* **Activity**: When the word "will" appears in a line of the data below, list that line.

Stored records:
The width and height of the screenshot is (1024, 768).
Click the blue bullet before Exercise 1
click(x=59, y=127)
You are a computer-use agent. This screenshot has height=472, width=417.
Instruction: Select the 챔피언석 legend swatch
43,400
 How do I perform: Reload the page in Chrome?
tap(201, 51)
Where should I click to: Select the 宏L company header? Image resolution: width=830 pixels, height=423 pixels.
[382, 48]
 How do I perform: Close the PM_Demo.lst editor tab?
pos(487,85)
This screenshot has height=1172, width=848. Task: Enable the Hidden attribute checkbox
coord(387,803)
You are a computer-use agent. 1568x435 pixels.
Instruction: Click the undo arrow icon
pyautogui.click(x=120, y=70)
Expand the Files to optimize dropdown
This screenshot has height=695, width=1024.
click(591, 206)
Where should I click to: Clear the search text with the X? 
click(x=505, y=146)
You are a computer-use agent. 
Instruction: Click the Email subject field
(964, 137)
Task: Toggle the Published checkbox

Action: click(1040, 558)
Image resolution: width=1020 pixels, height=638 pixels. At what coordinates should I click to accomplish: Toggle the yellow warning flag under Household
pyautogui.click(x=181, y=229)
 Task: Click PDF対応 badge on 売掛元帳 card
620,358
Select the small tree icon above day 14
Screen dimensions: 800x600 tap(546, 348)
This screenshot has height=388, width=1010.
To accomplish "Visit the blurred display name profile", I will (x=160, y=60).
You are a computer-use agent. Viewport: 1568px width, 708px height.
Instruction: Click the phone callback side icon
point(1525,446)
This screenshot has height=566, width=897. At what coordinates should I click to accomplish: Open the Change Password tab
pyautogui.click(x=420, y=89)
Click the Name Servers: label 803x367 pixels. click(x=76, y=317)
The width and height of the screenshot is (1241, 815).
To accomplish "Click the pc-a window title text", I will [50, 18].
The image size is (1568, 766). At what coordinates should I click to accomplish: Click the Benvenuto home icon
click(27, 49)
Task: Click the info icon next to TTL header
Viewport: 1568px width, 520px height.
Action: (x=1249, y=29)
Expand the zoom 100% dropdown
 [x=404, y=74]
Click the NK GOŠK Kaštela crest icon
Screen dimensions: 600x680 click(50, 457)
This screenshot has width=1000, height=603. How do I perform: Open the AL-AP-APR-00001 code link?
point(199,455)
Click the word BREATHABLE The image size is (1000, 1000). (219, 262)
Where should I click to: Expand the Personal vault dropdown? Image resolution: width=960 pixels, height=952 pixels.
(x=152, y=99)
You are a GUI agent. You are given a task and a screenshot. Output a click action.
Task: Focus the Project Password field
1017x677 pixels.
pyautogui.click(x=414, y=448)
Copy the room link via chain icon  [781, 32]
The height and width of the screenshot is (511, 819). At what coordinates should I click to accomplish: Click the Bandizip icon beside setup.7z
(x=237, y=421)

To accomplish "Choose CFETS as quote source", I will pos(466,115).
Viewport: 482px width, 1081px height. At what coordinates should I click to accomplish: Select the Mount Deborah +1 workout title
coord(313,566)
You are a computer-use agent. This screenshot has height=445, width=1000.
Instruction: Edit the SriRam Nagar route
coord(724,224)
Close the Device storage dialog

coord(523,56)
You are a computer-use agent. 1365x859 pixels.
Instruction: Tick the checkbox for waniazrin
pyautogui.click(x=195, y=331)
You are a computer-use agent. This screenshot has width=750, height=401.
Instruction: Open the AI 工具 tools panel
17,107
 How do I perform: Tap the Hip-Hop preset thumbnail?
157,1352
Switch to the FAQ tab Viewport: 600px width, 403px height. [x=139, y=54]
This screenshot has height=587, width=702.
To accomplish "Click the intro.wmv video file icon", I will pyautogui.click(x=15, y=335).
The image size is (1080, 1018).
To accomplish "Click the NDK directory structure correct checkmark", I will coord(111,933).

* **Exercise response**:
To accomplish "Visit the blurred display name profile", I will (x=160, y=60).
To accomplish "Click the pc-a window title text", I will [50, 18].
To accomplish "Choose CFETS as quote source", I will pos(466,115).
To accomplish "Click the intro.wmv video file icon", I will pyautogui.click(x=15, y=335).
To accomplish "Click the NDK directory structure correct checkmark", I will coord(111,933).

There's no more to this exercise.